# [Text passage]
Rounding amount with available set of denominations

Question

This isn't regular rounding thing which rounds up or down based of a single value. I would want to have a function where I pass the amount as integer and denominations as array of integer. What that function should return to me is a nearest possible integer value achievable with passed array of denominations. Whether to round up or down will again be sent as a parameter.

Code:

var amount = 61; // for. e.g.
int[] denoms = [20, 50]; // for. e.g.
bool roundUp = true;
amount = RoundAmount(amount, denoms, roundUp);

Expected result :

RoundAmount function should return me the nearest possible amount achievable with denoms that I have passed.

1. If roundUp = true, The return value should be 70, because 70 = 20+50 and amount 70 can be achieved by one note of 20s and one note of 50s.
2. If roundUp = false, It should have returned 60, because 60 = 20+20+20 and amount 60 can be achieved by 3 notes of 20s

What I got so far :

I was only reached to the point where I can manage to round the amount up or down based on a single integer (and not the array of integers)

public int RoundAmount(int amount, int value, bool roundUp)
{
   if (roundUp)
      amount = amount - (amount % value) + value;
   else
      amount = amount - (amount % value)

   return amount;
}

Edit:

I have another recursive function which checks if amount is achievable or not, Only if amount isn't achievable, RoundAmount function is called.

So in my example, amount = 70 will never be the input because 70 is achievable with available denoms and I won't call the RoundAmount in that case.

Solution: (Thanks to maraca and Koray)

I'm glad its working with long numbers though it wasn't original requirement.

private static long RoundAmount_maraca(long a, long[] d, bool up)
{
    d = d.ToArray();
    Array.Sort(d);

    if (a < d[0])
        return up ? d[0] : 0;
    long count = 0;
    for (long i = 0; i < d.Length; i++)

# [Information provided]

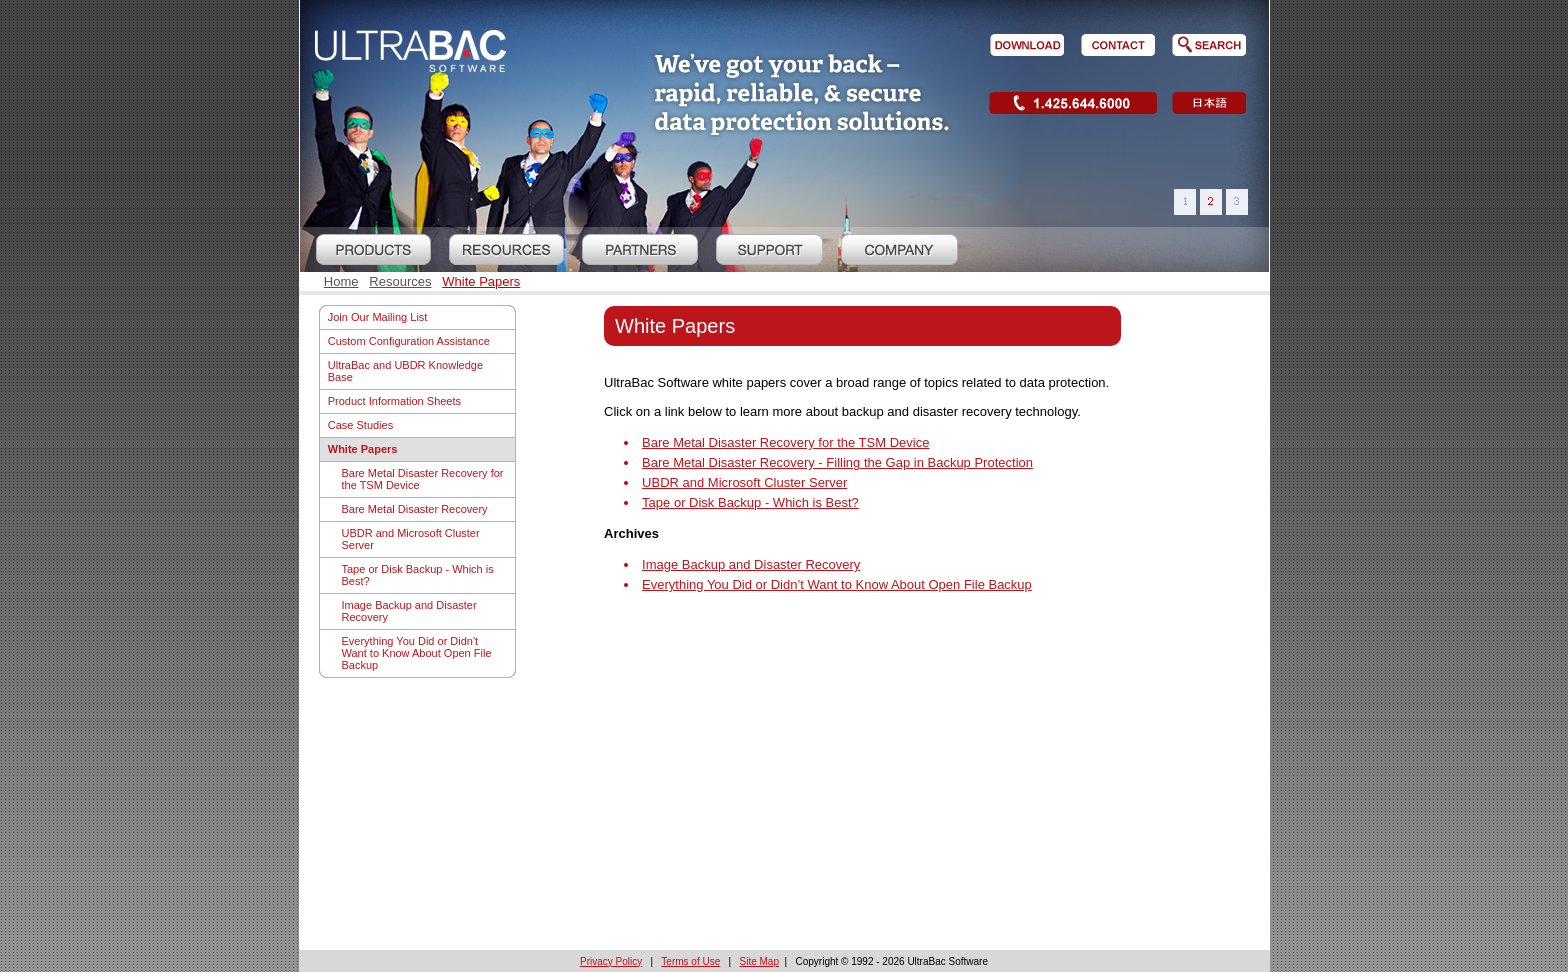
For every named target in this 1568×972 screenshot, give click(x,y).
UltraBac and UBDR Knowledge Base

# [Stated problem]
Carry the forum thread on rounding an amount with a set of denominations onward from its final shown line of code.

# [Answer to the exercise]
    {
        if (d[i] == 0)
            continue;
        for (long j = i + 1; j < d.Length; j++)
            if (d[j] % d[i] == 0)
                d[j] = 0;
        if (d[i] > a && !up)
            break;
        d[count++] = d[i];
        if (d[i] > a)
            break;
    }
    if (count == 1)
        return (!up ? a : (a + d[0] - 1)) / d[0] * d[0];
    long gcd = euclid(d[1], d[0]);
    for (long i = 2; i < count && gcd > 1; i++)
        gcd = euclid(d[i], gcd);
    if (up)
        a = (a + gcd - 1) / gcd;
    else
        a /= gcd;
    for (long i = 0; i < count; i++)
    {
        d[i] /= gcd;
        if (a % d[i] == 0)
            return a * gcd;
    }
    var set = new HashSet<long>();
    set.Add(0);
    long last = 0;
    for (long n = d[0]; ; n++)
    {
        if (!up && n > a)
            return last * gcd;
        for (long i = 0; i < count && n - d[i] >= 0; i++)
        {
            if (set.Contains(n - d[i]))
            {
                if (n >= a)
                    return n * gcd;
                if ((a - n) % d[0] == 0)
                    return a * gcd;
                set.Add(n);
                last = n;
                break;
            }
        }
    }
}
private static long euclid(long a, long b)
{
    while (b != 0)
    {
        long h = a % b;
        a = b;
        b = h;
    }
    return a;
}

Answer 1

I am assuming that you are looking for a performant solution with a relatively small amount of denominations b (e.g. less than 100 denominations). While the amount a and the denominations d[i] can be quite large (e.g. less than 10^6).

1. Sort d ascending and remove duplicates. When rounding down only keep the values smaller or equal than a and when rounding up keep only the smallest value greater or equal than a and discard the greater ones.

2. (Optional) remove all numbers which are a multiple of some other number O(b^2).

3. Calculate the greatest common divisor gcd of the denominations. You can use the Euclidean algorithm starting with the first two numbers then calculate the greatest common divisor of the result and the third number and so on. Of course you can stop as soon as you reach one.

4. Divide a by gcd, round like you want to round the result (using integer division, rounding down: a /= gcd, rounding up: a = (a + gcd - 1) / gcd).

5. Divide all denominations by gcd (d[i] /= gcd). Now the greatest common divisor of all denominations is one and therefore it is guaranteed that a Frobenius number exists (all amounts greater than that number can be built and require no rounding). While doing so you can also check if the new value leads to a % d[i] == 0 and immediately return a * gcd if so.

6. Create a hash set for the values which can be built. It is better than an array because the array is potentially wasting a lot of space (remember the Frobenius number). Add zero to the set.

7. Create a variable n for the current number, initialize with smallest denomination: n = d[0].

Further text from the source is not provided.